- Interactive map of Charlie Elliott Wildlife Center
- Coordinates: 33°27′40.2804″N 83°43′54.3396″W﻿ / ﻿33.461189000°N 83.731761000°W
- Country: United States
- State: Georgia
- County: Newton and Jasper Counties, Georgia

Area
- • Total: 10 sq mi (26 km^{2})
- • Land: 6,400 acres (2,600 ha)
- • Water: 0.46 sq mi (1.2 km^{2})
- Elevation: 761 ft (232 m)
- Time zone: UTC-5 (Eastern (EST))
- • Summer (DST): UTC-4 (EDT)

= Charlie Elliott Wildlife Center =

Charlie Elliot Wildlife Center is a nature preserve located near Mansfield, Georgia, United States. Named after Charles Newton Elliott (1906–2000), the nature preserve has 6,400 acre of forests, lakes, and fields, which are managed by Georgia Department of Natural Resources. The Wildlife Center includes Marben Public Fishing area, the Charlie Elliott Conference Center and Banquet Hall, Visitors' Center and Museum, and Clybel Wildlife Management Area.

==Activities==
The Wildlife Center offers a range of activities, including hunting, fishing, picnicking, biking trails, walking trails, horse back riding, archery range, shooting range, and educational programs.

===Fishing===
Marben Public Fishing Area, named after Margery and Bennet O'Boyle, is part of Charlie Elliott Wildlife Center.
The fishing area has 22 lakes and ponds. Some species of fish you may catch are Bluegill, Crappie, Largemouth Bass, Channel Catfish, and Redear Sunfish. The lakes range in size from 1 acre to 96 acre.

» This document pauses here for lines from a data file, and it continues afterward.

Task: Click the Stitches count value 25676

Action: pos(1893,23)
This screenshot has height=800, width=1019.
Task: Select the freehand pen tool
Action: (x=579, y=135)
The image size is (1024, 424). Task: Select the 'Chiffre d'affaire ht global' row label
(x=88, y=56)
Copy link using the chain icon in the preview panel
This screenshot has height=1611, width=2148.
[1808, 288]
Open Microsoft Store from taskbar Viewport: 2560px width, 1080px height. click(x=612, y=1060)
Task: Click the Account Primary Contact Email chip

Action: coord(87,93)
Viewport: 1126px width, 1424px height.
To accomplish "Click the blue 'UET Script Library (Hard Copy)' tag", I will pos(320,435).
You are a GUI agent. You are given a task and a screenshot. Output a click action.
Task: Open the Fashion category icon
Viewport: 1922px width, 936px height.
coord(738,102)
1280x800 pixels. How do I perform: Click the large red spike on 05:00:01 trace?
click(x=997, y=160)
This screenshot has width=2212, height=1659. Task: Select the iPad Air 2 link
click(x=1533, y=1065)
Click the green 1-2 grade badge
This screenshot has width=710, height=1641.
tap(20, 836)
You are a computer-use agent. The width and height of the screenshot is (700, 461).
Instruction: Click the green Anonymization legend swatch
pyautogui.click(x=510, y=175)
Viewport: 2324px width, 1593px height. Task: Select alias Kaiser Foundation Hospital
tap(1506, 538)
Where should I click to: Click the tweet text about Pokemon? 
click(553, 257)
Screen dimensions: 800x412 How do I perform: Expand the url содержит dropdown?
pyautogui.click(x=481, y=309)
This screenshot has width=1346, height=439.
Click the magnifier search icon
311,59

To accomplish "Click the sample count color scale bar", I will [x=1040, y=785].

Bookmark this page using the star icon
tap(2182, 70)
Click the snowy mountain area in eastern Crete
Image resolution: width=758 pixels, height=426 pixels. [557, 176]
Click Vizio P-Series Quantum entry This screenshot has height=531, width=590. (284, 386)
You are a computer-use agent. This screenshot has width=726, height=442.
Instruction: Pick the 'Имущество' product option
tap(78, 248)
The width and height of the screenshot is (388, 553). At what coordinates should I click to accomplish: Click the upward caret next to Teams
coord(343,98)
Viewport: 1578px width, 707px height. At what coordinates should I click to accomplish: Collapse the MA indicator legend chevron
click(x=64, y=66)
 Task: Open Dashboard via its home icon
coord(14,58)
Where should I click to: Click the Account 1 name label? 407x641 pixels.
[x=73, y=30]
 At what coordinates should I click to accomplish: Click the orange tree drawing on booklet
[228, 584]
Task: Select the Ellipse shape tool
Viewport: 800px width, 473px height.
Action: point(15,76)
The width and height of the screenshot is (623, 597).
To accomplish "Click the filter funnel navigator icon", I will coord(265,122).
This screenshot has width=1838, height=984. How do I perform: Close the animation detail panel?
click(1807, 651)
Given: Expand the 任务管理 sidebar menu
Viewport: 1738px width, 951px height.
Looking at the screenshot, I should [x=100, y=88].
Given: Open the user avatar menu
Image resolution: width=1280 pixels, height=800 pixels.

In all, the ponds and lakes add up to 295 acre.

===Hiking===
Hiking is available on several trails including Granite Outcrop (1.1 miles), Clubhouse Trail (1.5 miles), Murder Creek Trail (0.9 miles), Pigeon/Green House Trail (1.0 miles).

===Hunting===
Clybel Wildlife Management Area is mostly forest and fields inside Charlie Elliott Wildlife Center. Game which can be hunted there include white-tailed deer, wild turkey, and some small game animals. Management practices which are utilized to benefit multiple animal species include mowing, prescribed burning, timber harvesting, and food plot rotation.